Does anyone know the enforceable law as it relates to having flounder belly (or any other fish species). I was told you have to have the carcus to prove the flounder was legal....I'm having a hard time believing this. I like to clean a flounder (17.5+) and save the white side for future bait. A dude at Rudee told me a gamewarden caculated how many flounder a fisherman had by estimating the strips....I find this hard to believe.

I am aware there are rules about cleaning your catch...let's say I'm on the pier and I catch a flounder...before I leave, I clean it. I get stopped by the game dude at my car. Can he give me a ticket for an estimated undersized flounder? Maybe I'm just a bad filet-er.....


----------



## Wilber (May 20, 2003)

I belive you must have the carcuss to prove the legal size. If you clean a flounder on a pier just throw the carcuss in the cooler a put it in the trash at home, or run the risk. I was told by a warden to be safe not to clean fish on the boat and I must have the carcuss or get fined.


----------



## LouDog (Dec 31, 2002)

I've done the 'bring the carcuss home' thing......my neighbors don't much appreciate it...It seems I always get lucky (catch a fish) on Tuesday.....trash day isn't till the following week and by that time my trash is singing!
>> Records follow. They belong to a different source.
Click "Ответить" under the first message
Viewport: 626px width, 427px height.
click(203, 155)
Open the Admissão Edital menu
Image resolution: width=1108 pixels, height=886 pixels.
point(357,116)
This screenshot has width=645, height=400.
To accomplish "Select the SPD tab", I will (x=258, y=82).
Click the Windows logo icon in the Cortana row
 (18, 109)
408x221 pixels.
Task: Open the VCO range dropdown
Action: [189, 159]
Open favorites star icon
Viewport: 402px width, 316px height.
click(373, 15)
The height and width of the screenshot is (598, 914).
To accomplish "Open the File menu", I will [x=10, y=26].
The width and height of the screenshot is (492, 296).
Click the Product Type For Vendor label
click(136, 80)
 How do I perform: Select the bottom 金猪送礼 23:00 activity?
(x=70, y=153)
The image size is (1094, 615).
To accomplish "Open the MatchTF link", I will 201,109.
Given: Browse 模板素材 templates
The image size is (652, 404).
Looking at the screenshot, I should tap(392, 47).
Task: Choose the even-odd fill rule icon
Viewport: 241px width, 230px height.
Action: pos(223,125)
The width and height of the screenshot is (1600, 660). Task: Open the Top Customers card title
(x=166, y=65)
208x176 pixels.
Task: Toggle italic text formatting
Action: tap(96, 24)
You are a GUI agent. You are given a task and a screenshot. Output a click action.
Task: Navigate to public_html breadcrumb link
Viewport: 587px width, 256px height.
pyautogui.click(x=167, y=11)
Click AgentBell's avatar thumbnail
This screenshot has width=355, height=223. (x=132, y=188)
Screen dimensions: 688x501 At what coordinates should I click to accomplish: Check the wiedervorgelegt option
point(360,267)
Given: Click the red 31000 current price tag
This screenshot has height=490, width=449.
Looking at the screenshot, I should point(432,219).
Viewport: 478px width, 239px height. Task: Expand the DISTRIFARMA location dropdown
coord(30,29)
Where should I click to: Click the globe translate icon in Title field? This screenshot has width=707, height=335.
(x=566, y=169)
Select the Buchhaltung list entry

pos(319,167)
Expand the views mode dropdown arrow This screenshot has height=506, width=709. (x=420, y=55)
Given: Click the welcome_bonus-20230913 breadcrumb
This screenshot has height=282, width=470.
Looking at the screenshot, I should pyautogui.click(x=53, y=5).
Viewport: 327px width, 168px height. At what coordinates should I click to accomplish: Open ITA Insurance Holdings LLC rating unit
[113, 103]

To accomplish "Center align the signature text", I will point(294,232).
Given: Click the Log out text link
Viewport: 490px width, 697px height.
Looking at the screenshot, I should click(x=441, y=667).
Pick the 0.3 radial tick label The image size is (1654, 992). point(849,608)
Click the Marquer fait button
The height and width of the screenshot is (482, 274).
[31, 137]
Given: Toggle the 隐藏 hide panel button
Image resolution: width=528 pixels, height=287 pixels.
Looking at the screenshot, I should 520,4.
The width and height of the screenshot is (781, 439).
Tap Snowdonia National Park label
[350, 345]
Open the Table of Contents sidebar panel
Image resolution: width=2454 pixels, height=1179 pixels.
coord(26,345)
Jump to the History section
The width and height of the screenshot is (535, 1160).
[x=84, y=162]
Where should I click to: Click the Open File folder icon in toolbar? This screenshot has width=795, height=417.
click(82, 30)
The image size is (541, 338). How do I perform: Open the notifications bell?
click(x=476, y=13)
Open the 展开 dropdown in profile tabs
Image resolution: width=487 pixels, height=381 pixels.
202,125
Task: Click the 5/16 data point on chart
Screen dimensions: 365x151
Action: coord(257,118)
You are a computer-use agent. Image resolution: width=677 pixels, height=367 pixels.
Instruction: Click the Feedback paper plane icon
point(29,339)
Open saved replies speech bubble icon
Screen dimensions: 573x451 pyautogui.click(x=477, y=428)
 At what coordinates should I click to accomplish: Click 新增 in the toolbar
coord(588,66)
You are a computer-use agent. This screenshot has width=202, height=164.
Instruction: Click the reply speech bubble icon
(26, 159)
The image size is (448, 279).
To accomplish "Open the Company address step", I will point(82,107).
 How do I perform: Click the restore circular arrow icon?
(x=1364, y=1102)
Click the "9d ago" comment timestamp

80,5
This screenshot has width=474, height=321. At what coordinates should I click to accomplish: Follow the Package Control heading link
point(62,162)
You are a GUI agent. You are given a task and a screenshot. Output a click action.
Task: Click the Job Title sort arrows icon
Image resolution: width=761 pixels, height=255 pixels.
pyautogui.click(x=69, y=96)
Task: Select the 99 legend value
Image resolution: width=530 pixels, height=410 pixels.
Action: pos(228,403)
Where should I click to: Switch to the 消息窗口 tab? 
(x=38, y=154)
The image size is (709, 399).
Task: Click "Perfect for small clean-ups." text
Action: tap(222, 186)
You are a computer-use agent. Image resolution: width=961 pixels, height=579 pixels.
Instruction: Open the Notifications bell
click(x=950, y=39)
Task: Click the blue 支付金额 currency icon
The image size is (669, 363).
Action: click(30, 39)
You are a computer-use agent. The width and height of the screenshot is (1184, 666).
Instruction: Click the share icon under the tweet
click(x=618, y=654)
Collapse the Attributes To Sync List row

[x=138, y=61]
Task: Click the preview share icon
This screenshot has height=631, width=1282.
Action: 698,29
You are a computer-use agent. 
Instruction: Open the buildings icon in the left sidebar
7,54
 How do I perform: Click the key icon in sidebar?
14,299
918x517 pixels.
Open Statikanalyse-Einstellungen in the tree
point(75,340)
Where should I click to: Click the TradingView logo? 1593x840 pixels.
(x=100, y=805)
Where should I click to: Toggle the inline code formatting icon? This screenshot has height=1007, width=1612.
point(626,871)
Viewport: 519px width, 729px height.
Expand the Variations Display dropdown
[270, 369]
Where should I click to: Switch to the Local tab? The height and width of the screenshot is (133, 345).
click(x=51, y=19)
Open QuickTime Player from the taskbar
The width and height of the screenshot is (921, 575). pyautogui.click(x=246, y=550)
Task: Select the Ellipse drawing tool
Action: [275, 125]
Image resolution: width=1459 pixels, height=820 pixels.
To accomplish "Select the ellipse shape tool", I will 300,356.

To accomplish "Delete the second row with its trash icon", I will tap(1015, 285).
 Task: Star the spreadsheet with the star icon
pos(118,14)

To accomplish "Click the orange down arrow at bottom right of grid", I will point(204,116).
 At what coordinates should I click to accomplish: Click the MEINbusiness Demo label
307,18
That's the whole reason for cleaning and leavin (the carcuss that is). The rules aare getting prety ridiculus if you ask me......I see of course the need but still does not limit the frustration.


----------



## wizardude (May 19, 2002)

What I do about summer "stink" is, I prefer to fillet at home as I do a much better job (don't want to waste any of this good stuff), plus they fillet a lot easier when "very" cold. I have a decent size freezer, so I put the carcuss(s) (hopefully more than one  ) in saved grocery bags in there if pick-up will be a few days. I do this with a lot of stuff in the summer, chicken stuff, etc. (not that I've never been known to cruise through an Apartment complex and check out the dumpsters  )

As far as pre-caught/filleted belly strips, I usually salt them down abit and freeze in a tupperware container "marked" bait, and take it with me. It makes it pretty obvious it has been prepared at home and shouldn't cause any concern from officials. If I do the belly at the location, yes the rest stays intact and goes in the cooler.


----------



## inawe (May 24, 2003)

LOU DOG yes they sure can ticket you and that goes for a state trooper to and also the same thing goes for huntig also they pull people all the time for these things had a state man pull me had a lite out on my trailer last thing he said to me was flip the lid to your cooler then told me to move the fish around so he could see


----------



## Bigblock (Dec 24, 2002)

Here's one for you. When you goto your local seafood shop to get bait you pick up a pound or two of flounder belly to use for that day/nights fishing trip? The flounder that you can pick up at the store can be much smaller than what you need to be a legal catch.


----------



## Digger (Jan 4, 2000)

As I understand it while on the fishing grounds you must maintain the carcus for any portition of a fish that has a min or max size limit. The State Trooper could not ticket you for having filets in your cooler while transporting on the highway. He could put them back together for a position limit infraction however(I believe you would have to have pissed him off and possibly deserve something). 
Now I wonder if you went to the store and bought flounder belly and took it fishing with the sticker and reciept what would happen? Well you maybe explaining that to the Judge and letting him decide. I don't think that is worth it.


----------